Input records –

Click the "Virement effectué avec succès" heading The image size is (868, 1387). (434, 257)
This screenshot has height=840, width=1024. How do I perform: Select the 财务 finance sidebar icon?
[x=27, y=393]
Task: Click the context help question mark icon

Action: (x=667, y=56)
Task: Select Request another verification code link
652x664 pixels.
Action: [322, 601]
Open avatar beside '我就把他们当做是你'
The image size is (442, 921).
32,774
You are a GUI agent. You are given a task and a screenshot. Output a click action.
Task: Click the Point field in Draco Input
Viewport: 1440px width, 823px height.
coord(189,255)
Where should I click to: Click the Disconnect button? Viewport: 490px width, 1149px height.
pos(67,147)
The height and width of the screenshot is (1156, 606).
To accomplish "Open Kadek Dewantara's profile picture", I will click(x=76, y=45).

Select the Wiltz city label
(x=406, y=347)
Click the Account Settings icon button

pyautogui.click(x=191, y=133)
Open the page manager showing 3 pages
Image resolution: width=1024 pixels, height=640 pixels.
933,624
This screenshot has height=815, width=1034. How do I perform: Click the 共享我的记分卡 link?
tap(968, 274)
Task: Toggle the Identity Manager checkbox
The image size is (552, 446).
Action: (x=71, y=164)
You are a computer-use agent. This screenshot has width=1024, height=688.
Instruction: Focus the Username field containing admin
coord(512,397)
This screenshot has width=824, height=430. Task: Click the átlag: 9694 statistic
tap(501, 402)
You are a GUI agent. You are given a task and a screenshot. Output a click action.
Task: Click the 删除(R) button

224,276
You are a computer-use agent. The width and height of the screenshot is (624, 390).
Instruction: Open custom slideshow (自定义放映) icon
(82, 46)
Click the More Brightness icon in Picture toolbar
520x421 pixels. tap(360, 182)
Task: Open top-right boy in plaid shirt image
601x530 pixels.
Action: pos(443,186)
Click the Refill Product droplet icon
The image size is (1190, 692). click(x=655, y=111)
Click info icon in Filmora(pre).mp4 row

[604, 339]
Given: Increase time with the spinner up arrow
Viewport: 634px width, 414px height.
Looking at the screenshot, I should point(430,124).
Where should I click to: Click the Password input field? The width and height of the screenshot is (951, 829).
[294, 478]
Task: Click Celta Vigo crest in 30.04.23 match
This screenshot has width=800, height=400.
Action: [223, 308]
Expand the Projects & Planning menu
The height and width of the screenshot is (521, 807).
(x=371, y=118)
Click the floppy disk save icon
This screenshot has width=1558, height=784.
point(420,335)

Instructions to follow – Your answer should be the data above, retyped exactly.

Answer space –
Click the "Virement effectué avec succès" heading The image size is (868, 1387). (434, 257)
This screenshot has height=840, width=1024. How do I perform: Select the 财务 finance sidebar icon?
[x=27, y=393]
Task: Click the context help question mark icon

Action: (x=667, y=56)
Task: Select Request another verification code link
652x664 pixels.
Action: [322, 601]
Open avatar beside '我就把他们当做是你'
The image size is (442, 921).
32,774
You are a GUI agent. You are given a task and a screenshot. Output a click action.
Task: Click the Point field in Draco Input
Viewport: 1440px width, 823px height.
coord(189,255)
Where should I click to: Click the Disconnect button? Viewport: 490px width, 1149px height.
pos(67,147)
The height and width of the screenshot is (1156, 606).
To accomplish "Open Kadek Dewantara's profile picture", I will click(x=76, y=45).

Select the Wiltz city label
(x=406, y=347)
Click the Account Settings icon button

pyautogui.click(x=191, y=133)
Open the page manager showing 3 pages
Image resolution: width=1024 pixels, height=640 pixels.
933,624
This screenshot has height=815, width=1034. How do I perform: Click the 共享我的记分卡 link?
tap(968, 274)
Task: Toggle the Identity Manager checkbox
The image size is (552, 446).
Action: (x=71, y=164)
You are a computer-use agent. This screenshot has width=1024, height=688.
Instruction: Focus the Username field containing admin
coord(512,397)
This screenshot has width=824, height=430. Task: Click the átlag: 9694 statistic
tap(501, 402)
You are a GUI agent. You are given a task and a screenshot. Output a click action.
Task: Click the 删除(R) button

224,276
You are a computer-use agent. The width and height of the screenshot is (624, 390).
Instruction: Open custom slideshow (自定义放映) icon
(82, 46)
Click the More Brightness icon in Picture toolbar
520x421 pixels. tap(360, 182)
Task: Open top-right boy in plaid shirt image
601x530 pixels.
Action: pos(443,186)
Click the Refill Product droplet icon
The image size is (1190, 692). click(x=655, y=111)
Click info icon in Filmora(pre).mp4 row

[604, 339]
Given: Increase time with the spinner up arrow
Viewport: 634px width, 414px height.
Looking at the screenshot, I should point(430,124).
Where should I click to: Click the Password input field? The width and height of the screenshot is (951, 829).
[294, 478]
Task: Click Celta Vigo crest in 30.04.23 match
This screenshot has width=800, height=400.
Action: [223, 308]
Expand the Projects & Planning menu
The height and width of the screenshot is (521, 807).
(x=371, y=118)
Click the floppy disk save icon
This screenshot has width=1558, height=784.
point(420,335)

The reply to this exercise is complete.